Get the latest updates as we post them — right on your browser

. Last Updated: 07/27/2016

Survey: Most IT Experts Do Not Trust Microsoft

SEATTLE -- Three-fourths of computer software security experts at major companies surveyed by Forrester Research Inc. do not think Microsoft Corp.'s products are secure, the technology research company said.

While 77 percent of respondents in the information technology field said security was a top concern when using Windows, 89 percent still use the software for sensitive applications, Cambridge, Massachusetts-based Forrester said in its report "Can Microsoft Be Secure?"

The survey polled 35 software security experts at $1 billion companies.

Forrester analyst Laura Koetzle said "too few firms are taking responsibility for securing their Windows systems."

Koetzle said that 40 percent of firms were not planning to make security improvements themselves and that only 59 percent of those that suffered security attacks have made changes to the way they use Microsoft software.

Microsoft, the world's largest software maker, launched a company-wide initiative over a year ago to make its software more secure and trustworthy in the face of attacks that targeted the vulnerability and wide reach of its software.

"We understand that achieving the goals of trustworthy computing will not be an easy task and that it will take several years, perhaps a decade or more before systems are trusted the way we envision," a Microsoft spokesman said in an e-mailed response to the report.

"We are working to address existing security concerns, including patch management. This is only the beginning and we are confident that customers will continue to see additional progress over time."

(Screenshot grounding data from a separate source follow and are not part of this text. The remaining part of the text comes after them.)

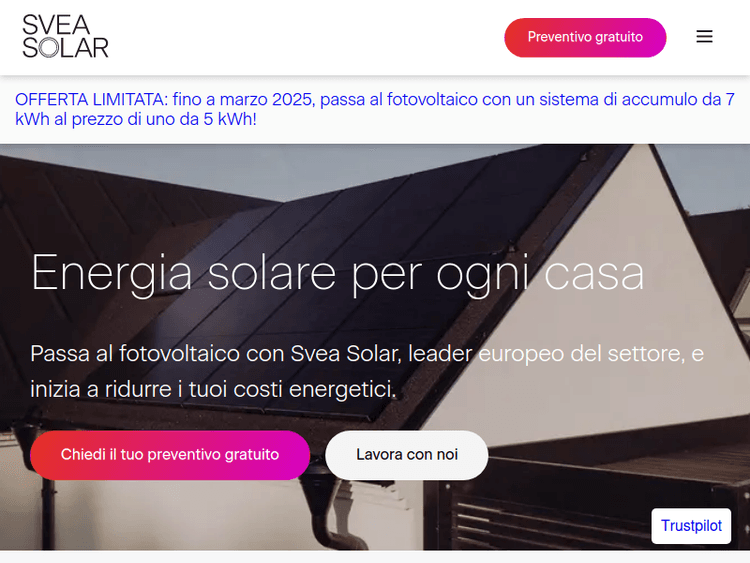
Task: Click the word SVEA in the logo
Action: coord(56,25)
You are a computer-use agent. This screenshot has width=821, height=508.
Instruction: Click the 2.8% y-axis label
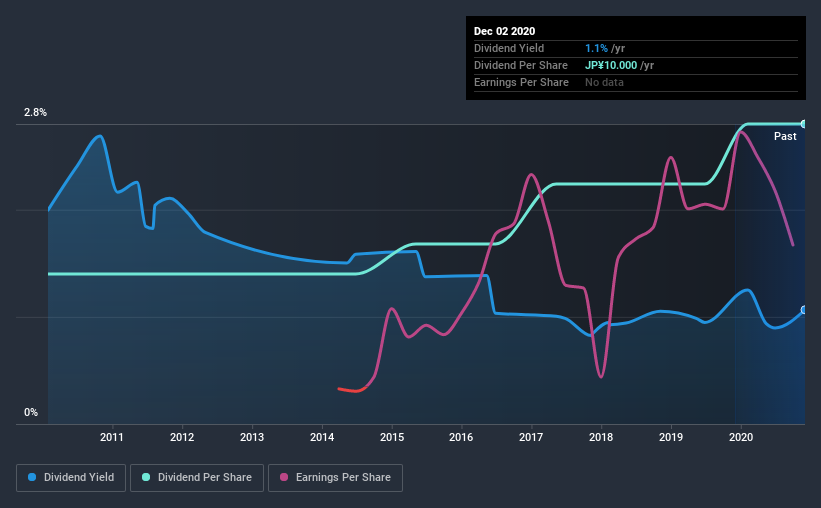pyautogui.click(x=35, y=113)
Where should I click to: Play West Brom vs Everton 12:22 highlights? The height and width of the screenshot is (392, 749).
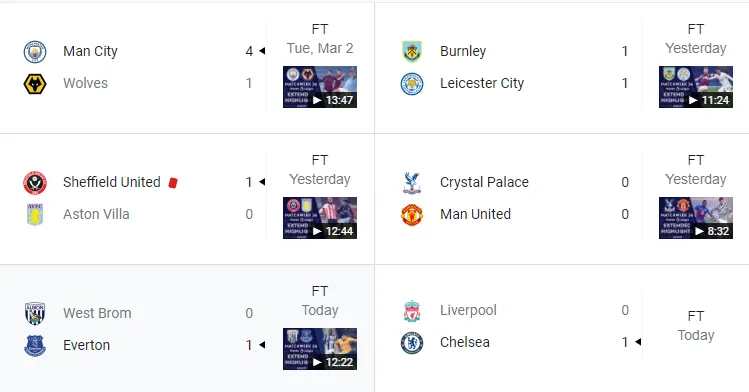320,349
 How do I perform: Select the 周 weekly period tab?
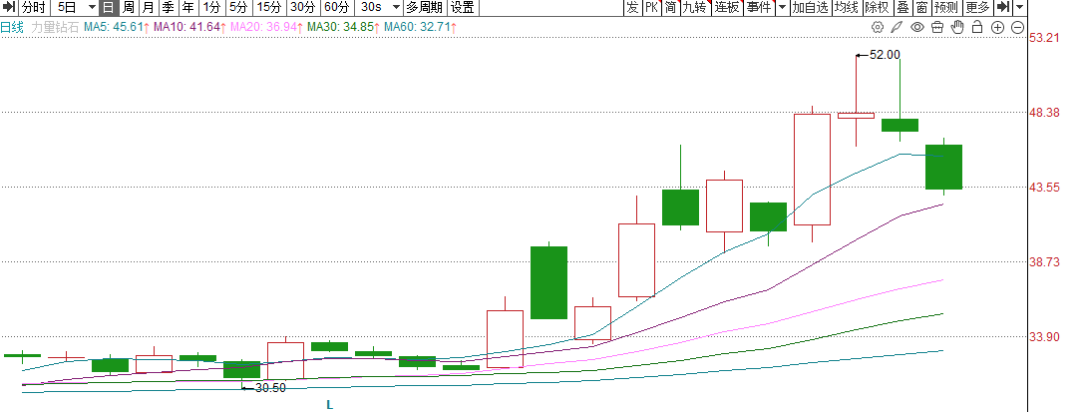(x=128, y=8)
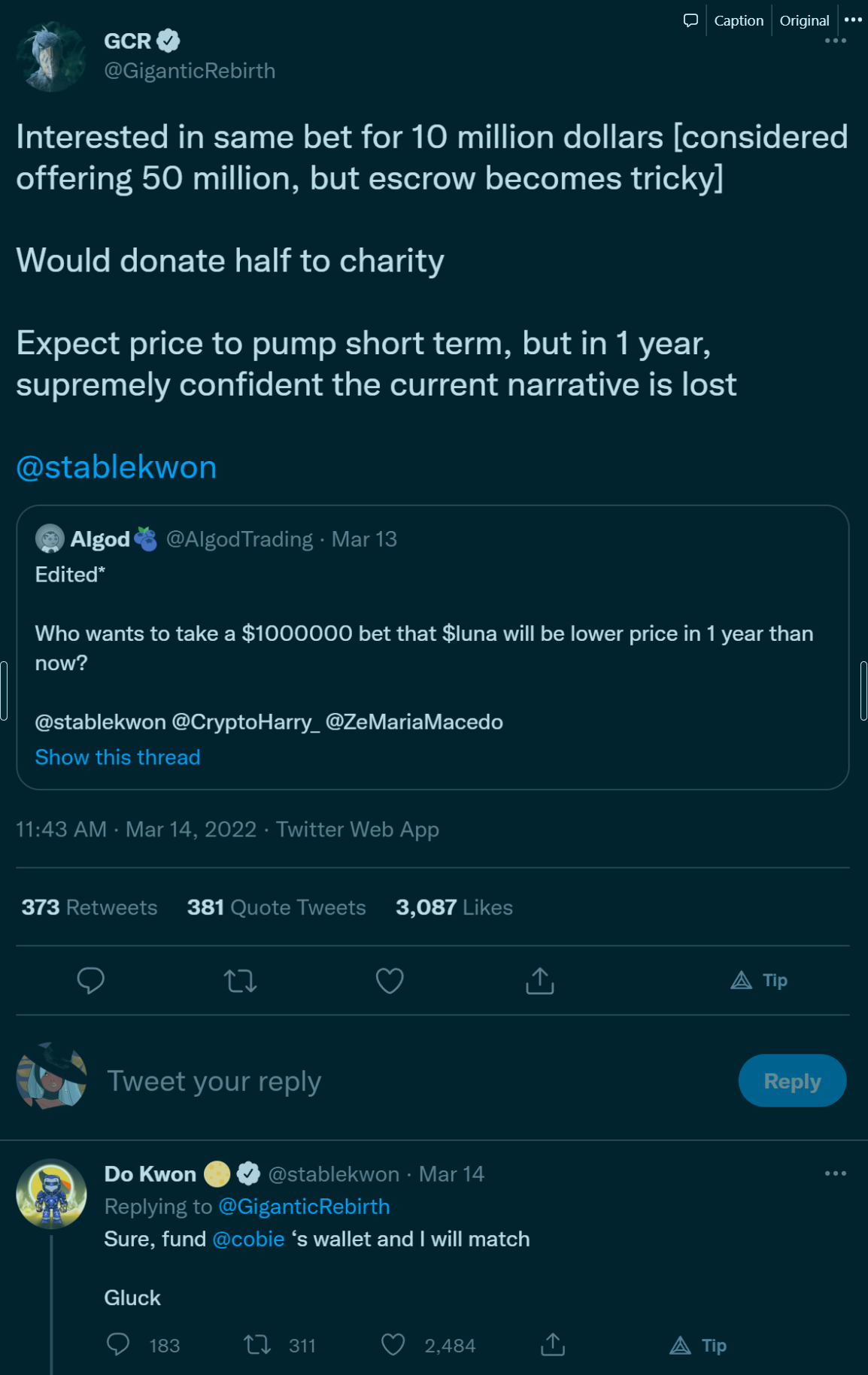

In the most dramatic incidents, such as the Nimda and SQL Slammer worms that exploited holes in Microsoft software, patches were available from the Redmond, Washington-based company well before the attacks happened. In many cases, however, the patches were not implemented by system administrators and engineers.

Koetzle noted that while Microsoft's patches for the last nine high-profile Windows security holes predated such attacks by an average of 305 days, too few customers applied the fixes because "administrators lacked both the confidence that a patch won't bring down a production system and the tools and time to validate Microsoft's avalanche of patches."

Microsoft argues that it is doing a better job of informing customers about security holes in its software, but many customers are questioning the amount of work needed to implement additional patches and fixes to Microsoft's software.

When the SQL Slammer worm, which slowed Web traffic worldwide and shut down automatic teller machines across the United States, hit in January, Microsoft had already provided a security patch that the worm targeted in July of 2002.

But because the patch was difficult to install, Microsoft scrambled to create an installation program that would make it easier for companies to implement the patch.

"Microsoft must develop new simple, consistent tools for applying patches and mitigating security platform risks," Koetzle said.